Avanzamos entre la fuerte lluvia a medida que oscurece lo que dificulta aún más la conducción. Esta lluvia enfría el ambiente y motiva que la gente encienda fuego dentro de sus chozas para templarlas, provocando uno de los efectos más hermosos que he visto en mi vida. De las chozas, por el tejado, sube lentamente el humo que provoca la lumbre interior creando un fantasmagórico paisaje que se extiende, más allá del borde de la carretera, hacia el interior por las plantaciones de plataneros. Este humo se deposita a cierta altura sólo roto por las pequeñas elevaciones del terreno. Recuerdo haber visto en un libro una fotografía de un valle, tomada desde lo alto, a primera hora de la mañana cuando la neblina aún se encuentra baja y rellena los desniveles que dejan los pequeños cerros. Lo que estoy viendo en este momento es la versión tropical de aquella foto donde los cerros pelados son ocupados por suaves plantaciones de plataneros. Pocas veces he disfrutado tanto como durante esos pocos minutos. La observación del precioso lienzo se perturbó de pronto cuando comenzamos a acercarnos a Awasa y el volumen de obstáculos en la carretera aumentó hasta el punto de hacer prácticamente imposible conducir. Esta mañana, cuando nos encontrábamos en el pozo de sal, pregunté a Yonás si el bajaba con nosotros,

—No, I have to drive all day —que flojo, pensé.

Ahora entiendo sus razones. La tensión que acumulan los conductores en estos viajes es tremenda. Y es fácil calcularla, analizas la propia tensión que acumulas mientras frenas con tus piernas, intentas apartar el carro que parece nos vamos a tragar sin remedio, tensas todo tu cuerpo al ver aparecer de la oscuridad un rebaño entero de vacas, se te dispara el corazón cuando Mesfin, que ve más de lo que tú puedas ver, frena inesperadamente, etc. y la multiplicas por diez para convertirla en real. Escribo las cosas que he visto vender en la carretera para evitar mirar hacia delante, leña, café, tajos, celosía de bambú, limas, gallinas, piñas, cestos de mimbre, bidones con grava, piedras losetas, cruces, palos largos, palos cortos, cebollas, papayas, patatas, tomates, raspas de pescado, pescado... Por Dios, ¿es que no vamos a llegar nunca?

Pero llegamos, por fin llegamos sanos y salvos. Kabede, Yonás y, por lo que a mí me toca, Mesfin:

GRACIAS, muchísimas gracias.

Datos de coordenadas de ítems:
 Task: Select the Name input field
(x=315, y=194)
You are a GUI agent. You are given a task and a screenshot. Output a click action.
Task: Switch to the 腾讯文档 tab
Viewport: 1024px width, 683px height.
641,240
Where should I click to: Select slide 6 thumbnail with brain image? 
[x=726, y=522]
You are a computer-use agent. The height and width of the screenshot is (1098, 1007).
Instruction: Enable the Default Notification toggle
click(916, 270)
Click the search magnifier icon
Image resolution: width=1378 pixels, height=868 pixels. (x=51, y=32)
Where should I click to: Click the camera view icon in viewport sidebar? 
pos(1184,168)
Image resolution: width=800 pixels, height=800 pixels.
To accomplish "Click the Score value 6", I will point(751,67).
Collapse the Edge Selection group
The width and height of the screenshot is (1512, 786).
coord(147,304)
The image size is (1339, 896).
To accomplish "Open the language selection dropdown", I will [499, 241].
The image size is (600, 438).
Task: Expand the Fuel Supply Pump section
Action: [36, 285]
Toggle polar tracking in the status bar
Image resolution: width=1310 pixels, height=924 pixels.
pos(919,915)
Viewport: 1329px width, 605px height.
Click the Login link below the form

• PROBLEMA BREVE: Actualiza un tramo del relato del viaje: empieza en las palabras "Ahora entiendo sus" y termina después de "a llegar nunca?". Copia ese tramo poniendo "cabras" en lugar de "vacas".

• SOLUCIÓN ESCRITA:
Ahora entiendo sus razones. La tensión que acumulan los conductores en estos viajes es tremenda. Y es fácil calcularla, analizas la propia tensión que acumulas mientras frenas con tus piernas, intentas apartar el carro que parece nos vamos a tragar sin remedio, tensas todo tu cuerpo al ver aparecer de la oscuridad un rebaño entero de cabras, se te dispara el corazón cuando Mesfin, que ve más de lo que tú puedas ver, frena inesperadamente, etc. y la multiplicas por diez para convertirla en real. Escribo las cosas que he visto vender en la carretera para evitar mirar hacia delante, leña, café, tajos, celosía de bambú, limas, gallinas, piñas, cestos de mimbre, bidones con grava, piedras losetas, cruces, palos largos, palos cortos, cebollas, papayas, patatas, tomates, raspas de pescado, pescado... Por Dios, ¿es que no vamos a llegar nunca?